Sébastien Launay created KAFKA-4740:
---------------------------------------

             Summary: Using new consumer API with a Deserializer that throws 
SerializationException can lead to infinite loop
                 Key: KAFKA-4740
                 URL: https://issues.apache.org/jira/browse/KAFKA-4740
             Project: Kafka
          Issue Type: Bug
          Components: clients, consumer
    Affects Versions: 0.10.1.1, 0.10.1.0, 0.10.0.1, 0.10.0.0, 0.9.0.1, 0.9.0.0
         Environment: Kafka broker 0.10.1.1 (but this bug is not dependent on 
the broker version)
Kafka clients 0.9.0.0, 0.9.0.1, 0.10.0.0, 0.10.0.1, 0.10.1.0, 0.10.1.1
            Reporter: Sébastien Launay
            Priority: Critical


The old consumer supports deserializing records into typed objects and throws a 
{{SerializationException}} through {{MessageAndMetadata#key()}} and 
{{MessageAndMetadata#message()}} that can be catched by the client \[1\].

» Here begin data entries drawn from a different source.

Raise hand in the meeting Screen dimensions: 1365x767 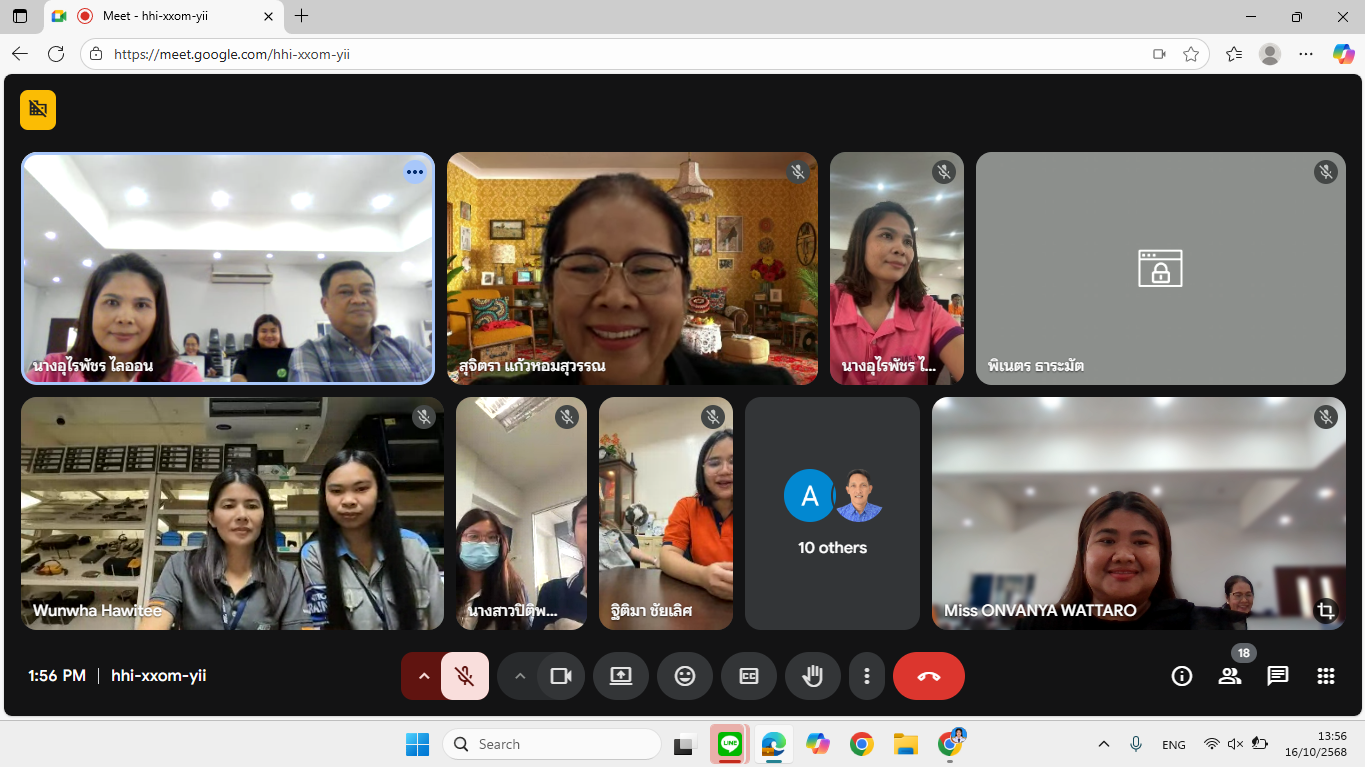812,676
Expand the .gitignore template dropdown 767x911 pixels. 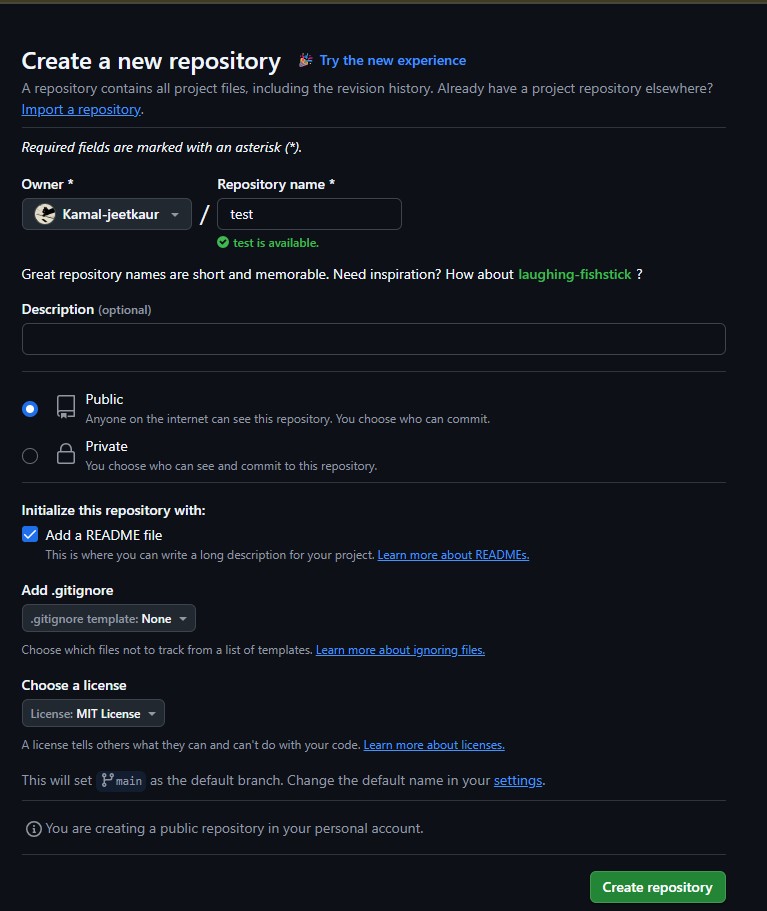[x=109, y=619]
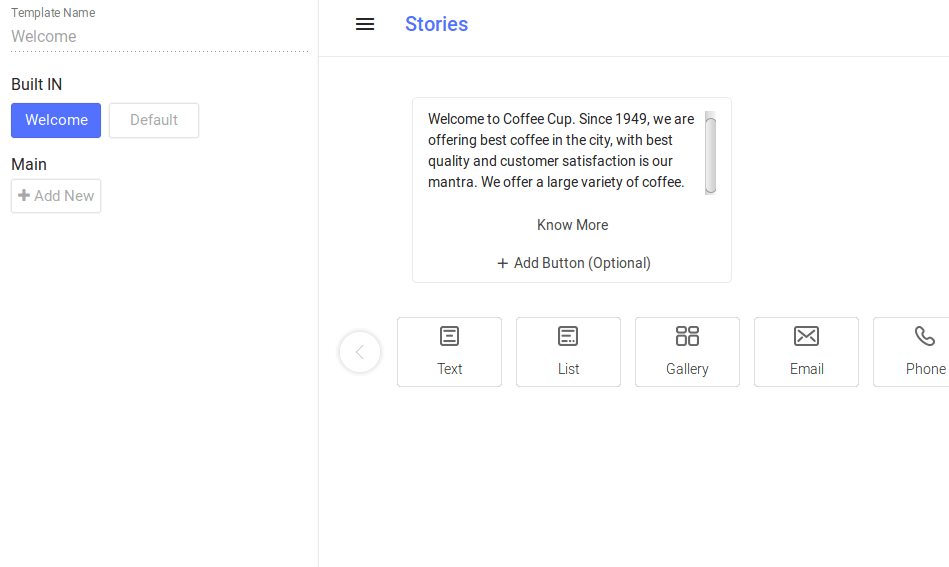
Task: Select the Text block icon
Action: 450,336
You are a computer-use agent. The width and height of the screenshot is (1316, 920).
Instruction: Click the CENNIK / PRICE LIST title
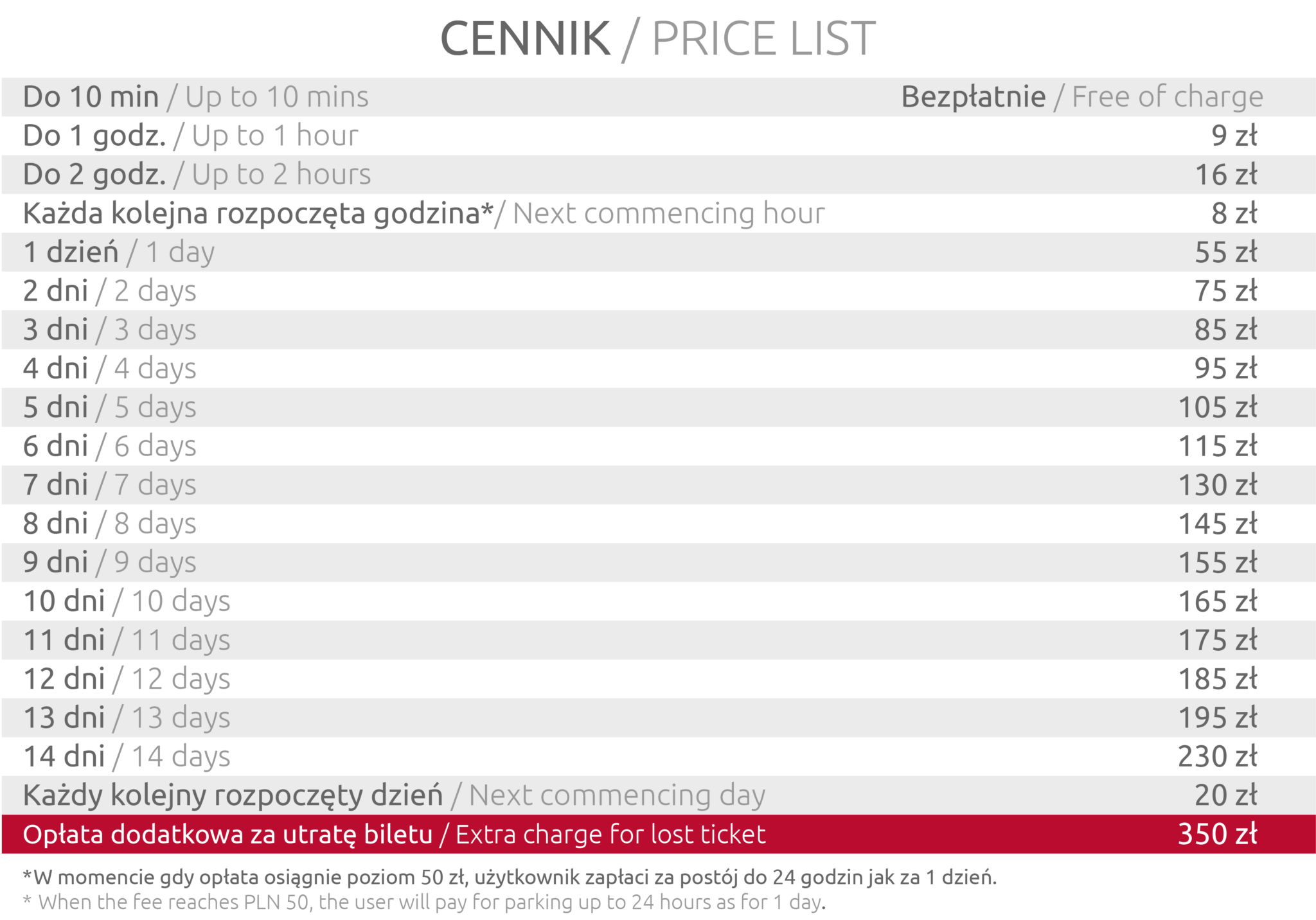[658, 39]
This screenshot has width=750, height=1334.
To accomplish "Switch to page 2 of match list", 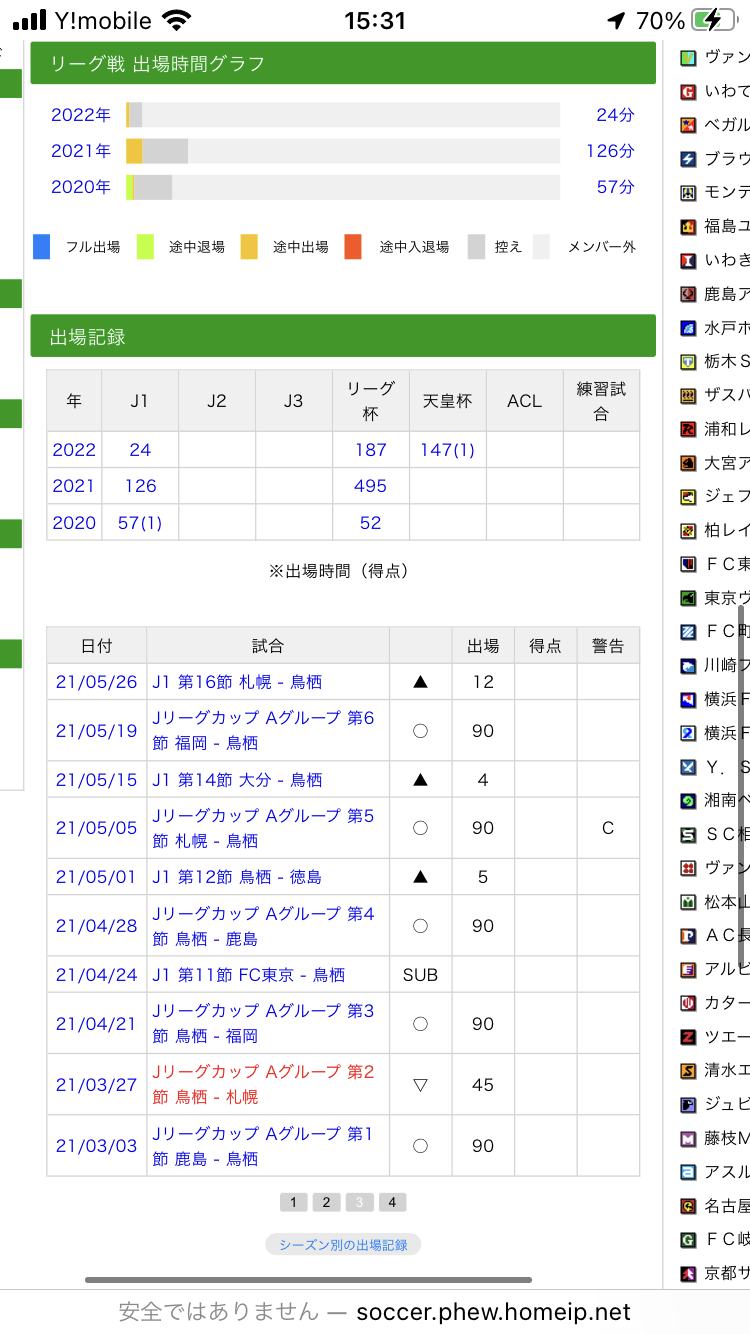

When using the new consumer API with kafka-clients version < 0.10.0.1, such the 
exception is swallowed by the {{NetworkClient}} class and result in an infinite 
loop which the client has no control over like:
{noformat}
DEBUG org.apache.kafka.clients.consumer.internals.Fetcher - Resetting offset 
for partition test2-0 to earliest offset.
DEBUG org.apache.kafka.clients.consumer.internals.Fetcher - Fetched offset 0 
for partition test2-0
ERROR org.apache.kafka.clients.NetworkClient - Uncaught error in request 
completion:
org.apache.kafka.common.errors.SerializationException: Size of data received by 
IntegerDeserializer is not 4
ERROR org.apache.kafka.clients.NetworkClient - Uncaught error in request 
completion:
org.apache.kafka.common.errors.SerializationException: Size of data received by 
IntegerDeserializer is not 4
...
{noformat}

Thanks to KAFKA-3977, this has been partially fixed in 0.10.1.0 but another 
issue still remains.
Indeed, the client can now catch the {{SerializationException}} but the next 
call to {{Consumer#poll(long)}} will throw the same exception indefinitely.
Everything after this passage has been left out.